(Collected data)
+---+

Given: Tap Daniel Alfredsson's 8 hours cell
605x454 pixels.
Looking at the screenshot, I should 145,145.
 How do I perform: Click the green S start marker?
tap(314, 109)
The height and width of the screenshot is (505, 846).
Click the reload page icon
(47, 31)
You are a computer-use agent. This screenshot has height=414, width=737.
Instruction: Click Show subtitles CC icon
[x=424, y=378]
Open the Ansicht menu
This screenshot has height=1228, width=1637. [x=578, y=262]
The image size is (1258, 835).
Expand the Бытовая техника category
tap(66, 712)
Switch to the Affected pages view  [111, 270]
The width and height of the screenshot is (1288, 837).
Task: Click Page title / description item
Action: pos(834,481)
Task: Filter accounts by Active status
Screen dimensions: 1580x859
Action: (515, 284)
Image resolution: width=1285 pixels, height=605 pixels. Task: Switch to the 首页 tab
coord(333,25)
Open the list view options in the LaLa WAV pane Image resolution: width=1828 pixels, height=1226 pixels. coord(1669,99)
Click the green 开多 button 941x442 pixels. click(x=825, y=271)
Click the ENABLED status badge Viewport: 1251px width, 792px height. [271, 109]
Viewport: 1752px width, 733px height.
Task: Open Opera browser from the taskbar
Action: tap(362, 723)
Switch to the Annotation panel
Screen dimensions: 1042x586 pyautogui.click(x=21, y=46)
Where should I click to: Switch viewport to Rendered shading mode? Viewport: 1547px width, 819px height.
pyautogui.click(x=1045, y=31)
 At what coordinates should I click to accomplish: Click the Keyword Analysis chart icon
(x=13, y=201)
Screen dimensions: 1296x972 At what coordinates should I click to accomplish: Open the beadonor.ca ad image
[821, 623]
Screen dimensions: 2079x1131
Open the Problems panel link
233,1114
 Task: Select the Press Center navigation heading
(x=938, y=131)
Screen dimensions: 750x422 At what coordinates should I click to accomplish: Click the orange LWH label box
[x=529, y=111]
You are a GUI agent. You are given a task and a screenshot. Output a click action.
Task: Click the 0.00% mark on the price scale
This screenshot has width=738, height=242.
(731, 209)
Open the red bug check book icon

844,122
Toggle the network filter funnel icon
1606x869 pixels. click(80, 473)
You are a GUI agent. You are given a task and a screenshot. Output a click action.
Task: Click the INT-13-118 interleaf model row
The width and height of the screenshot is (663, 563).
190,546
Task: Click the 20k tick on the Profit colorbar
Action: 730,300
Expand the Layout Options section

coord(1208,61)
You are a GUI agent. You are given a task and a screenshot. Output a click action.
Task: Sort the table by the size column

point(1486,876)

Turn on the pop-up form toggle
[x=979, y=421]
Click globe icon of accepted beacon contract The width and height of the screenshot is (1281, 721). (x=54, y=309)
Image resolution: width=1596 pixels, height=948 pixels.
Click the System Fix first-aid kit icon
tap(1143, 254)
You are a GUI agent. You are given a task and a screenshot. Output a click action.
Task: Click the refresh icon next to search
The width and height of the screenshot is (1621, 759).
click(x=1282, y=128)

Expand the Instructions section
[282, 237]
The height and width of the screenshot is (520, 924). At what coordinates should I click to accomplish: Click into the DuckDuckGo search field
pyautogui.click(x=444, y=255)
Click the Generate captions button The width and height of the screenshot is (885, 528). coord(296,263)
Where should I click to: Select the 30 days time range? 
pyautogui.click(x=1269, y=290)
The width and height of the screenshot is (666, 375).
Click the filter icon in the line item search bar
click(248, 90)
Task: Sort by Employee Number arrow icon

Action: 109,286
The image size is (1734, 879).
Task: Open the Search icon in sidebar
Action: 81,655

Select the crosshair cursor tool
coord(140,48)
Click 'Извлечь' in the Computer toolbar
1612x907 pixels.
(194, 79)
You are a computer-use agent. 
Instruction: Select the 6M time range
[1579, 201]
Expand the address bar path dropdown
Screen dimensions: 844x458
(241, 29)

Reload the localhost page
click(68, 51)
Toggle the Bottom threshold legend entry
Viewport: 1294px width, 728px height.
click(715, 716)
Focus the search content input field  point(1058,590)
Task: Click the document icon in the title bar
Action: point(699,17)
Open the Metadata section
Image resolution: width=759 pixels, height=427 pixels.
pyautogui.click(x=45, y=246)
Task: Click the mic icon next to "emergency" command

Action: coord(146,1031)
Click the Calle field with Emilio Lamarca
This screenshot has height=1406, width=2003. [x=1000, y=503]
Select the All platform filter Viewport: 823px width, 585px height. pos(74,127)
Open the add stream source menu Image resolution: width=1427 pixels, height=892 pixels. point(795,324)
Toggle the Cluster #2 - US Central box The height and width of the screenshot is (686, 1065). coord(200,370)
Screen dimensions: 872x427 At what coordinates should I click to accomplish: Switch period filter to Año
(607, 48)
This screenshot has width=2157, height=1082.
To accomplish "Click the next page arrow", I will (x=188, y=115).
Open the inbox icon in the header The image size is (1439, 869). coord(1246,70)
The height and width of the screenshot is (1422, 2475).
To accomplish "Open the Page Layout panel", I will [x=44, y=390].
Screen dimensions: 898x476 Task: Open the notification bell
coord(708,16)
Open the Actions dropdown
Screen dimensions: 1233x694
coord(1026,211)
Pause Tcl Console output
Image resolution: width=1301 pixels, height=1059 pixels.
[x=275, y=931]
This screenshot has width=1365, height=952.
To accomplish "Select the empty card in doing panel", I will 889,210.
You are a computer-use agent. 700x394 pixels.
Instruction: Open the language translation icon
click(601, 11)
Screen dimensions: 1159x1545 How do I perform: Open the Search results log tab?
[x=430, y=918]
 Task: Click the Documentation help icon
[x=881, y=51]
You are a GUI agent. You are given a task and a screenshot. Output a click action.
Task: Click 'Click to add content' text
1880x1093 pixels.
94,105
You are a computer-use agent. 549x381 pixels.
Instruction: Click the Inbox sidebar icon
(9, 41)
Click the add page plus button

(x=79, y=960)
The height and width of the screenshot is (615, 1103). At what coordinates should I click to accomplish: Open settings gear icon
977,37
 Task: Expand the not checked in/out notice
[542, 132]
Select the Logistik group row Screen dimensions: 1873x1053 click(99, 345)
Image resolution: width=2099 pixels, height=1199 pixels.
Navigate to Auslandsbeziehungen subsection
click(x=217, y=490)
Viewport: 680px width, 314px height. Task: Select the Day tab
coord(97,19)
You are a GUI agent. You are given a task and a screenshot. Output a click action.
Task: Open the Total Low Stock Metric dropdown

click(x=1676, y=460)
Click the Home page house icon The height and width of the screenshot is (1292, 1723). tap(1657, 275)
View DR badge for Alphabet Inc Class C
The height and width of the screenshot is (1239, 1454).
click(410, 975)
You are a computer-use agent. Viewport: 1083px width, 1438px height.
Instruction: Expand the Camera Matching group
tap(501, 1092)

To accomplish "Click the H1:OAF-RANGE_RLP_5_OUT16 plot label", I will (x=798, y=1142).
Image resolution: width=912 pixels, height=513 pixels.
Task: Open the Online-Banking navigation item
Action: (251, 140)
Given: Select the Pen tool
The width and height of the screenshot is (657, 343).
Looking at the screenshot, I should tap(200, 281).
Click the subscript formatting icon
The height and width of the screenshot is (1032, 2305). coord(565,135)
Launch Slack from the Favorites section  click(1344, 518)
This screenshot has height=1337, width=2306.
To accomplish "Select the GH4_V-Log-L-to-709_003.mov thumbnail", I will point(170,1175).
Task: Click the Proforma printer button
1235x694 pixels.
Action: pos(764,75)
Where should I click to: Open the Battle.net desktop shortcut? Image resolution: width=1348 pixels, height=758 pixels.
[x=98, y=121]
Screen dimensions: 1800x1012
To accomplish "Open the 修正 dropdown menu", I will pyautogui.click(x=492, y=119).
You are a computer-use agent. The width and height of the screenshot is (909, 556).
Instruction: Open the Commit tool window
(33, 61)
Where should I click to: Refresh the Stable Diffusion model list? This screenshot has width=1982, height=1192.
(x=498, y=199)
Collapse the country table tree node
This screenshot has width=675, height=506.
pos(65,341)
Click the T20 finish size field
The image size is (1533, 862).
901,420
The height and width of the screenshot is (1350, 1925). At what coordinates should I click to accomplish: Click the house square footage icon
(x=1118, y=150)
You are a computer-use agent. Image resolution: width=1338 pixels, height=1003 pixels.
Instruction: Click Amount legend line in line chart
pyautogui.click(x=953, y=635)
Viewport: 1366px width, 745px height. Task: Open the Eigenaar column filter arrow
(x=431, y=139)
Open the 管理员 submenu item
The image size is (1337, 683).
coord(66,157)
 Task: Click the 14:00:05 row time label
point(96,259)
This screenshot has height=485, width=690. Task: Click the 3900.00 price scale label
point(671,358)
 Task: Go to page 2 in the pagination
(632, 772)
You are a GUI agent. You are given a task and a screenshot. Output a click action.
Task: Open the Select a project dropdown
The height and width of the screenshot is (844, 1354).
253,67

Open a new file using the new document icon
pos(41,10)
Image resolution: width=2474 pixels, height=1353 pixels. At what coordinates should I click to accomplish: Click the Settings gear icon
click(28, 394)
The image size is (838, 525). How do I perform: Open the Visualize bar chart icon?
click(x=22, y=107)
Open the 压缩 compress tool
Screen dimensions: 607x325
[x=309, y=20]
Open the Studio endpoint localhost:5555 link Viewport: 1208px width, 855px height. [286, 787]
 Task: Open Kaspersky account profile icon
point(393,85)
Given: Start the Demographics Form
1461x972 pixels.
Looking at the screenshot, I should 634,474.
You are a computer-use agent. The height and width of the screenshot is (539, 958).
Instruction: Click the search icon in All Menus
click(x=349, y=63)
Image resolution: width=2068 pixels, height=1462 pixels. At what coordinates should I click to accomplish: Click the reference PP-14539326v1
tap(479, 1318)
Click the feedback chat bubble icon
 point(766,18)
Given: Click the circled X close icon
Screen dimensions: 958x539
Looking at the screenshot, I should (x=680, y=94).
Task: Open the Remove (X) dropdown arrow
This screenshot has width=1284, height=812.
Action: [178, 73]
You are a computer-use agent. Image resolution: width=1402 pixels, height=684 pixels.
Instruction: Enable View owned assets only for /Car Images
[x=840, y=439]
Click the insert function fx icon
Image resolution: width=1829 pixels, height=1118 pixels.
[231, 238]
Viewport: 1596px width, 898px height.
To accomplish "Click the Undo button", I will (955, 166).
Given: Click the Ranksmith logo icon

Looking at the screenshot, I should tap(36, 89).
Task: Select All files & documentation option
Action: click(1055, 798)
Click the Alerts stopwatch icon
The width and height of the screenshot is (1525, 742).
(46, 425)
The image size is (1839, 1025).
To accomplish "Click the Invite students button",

+---+

- [Task prompt]:
The entries above hold the needed span. Transcribe exactly the lines from the one with "The width and height of the screenshot is (1621, 759)." to the one with "Open the Metadata section", both included.

- [Result]:
The width and height of the screenshot is (1621, 759).
click(x=1282, y=128)

Expand the Instructions section
[282, 237]
The height and width of the screenshot is (520, 924). At what coordinates should I click to accomplish: Click into the DuckDuckGo search field
pyautogui.click(x=444, y=255)
Click the Generate captions button The width and height of the screenshot is (885, 528). coord(296,263)
Where should I click to: Select the 30 days time range? 
pyautogui.click(x=1269, y=290)
The width and height of the screenshot is (666, 375).
Click the filter icon in the line item search bar
click(248, 90)
Task: Sort by Employee Number arrow icon

Action: 109,286
The image size is (1734, 879).
Task: Open the Search icon in sidebar
Action: 81,655

Select the crosshair cursor tool
coord(140,48)
Click 'Извлечь' in the Computer toolbar
1612x907 pixels.
(194, 79)
You are a computer-use agent. 
Instruction: Select the 6M time range
[1579, 201]
Expand the address bar path dropdown
Screen dimensions: 844x458
(241, 29)

Reload the localhost page
click(68, 51)
Toggle the Bottom threshold legend entry
Viewport: 1294px width, 728px height.
click(715, 716)
Focus the search content input field  point(1058,590)
Task: Click the document icon in the title bar
Action: point(699,17)
Open the Metadata section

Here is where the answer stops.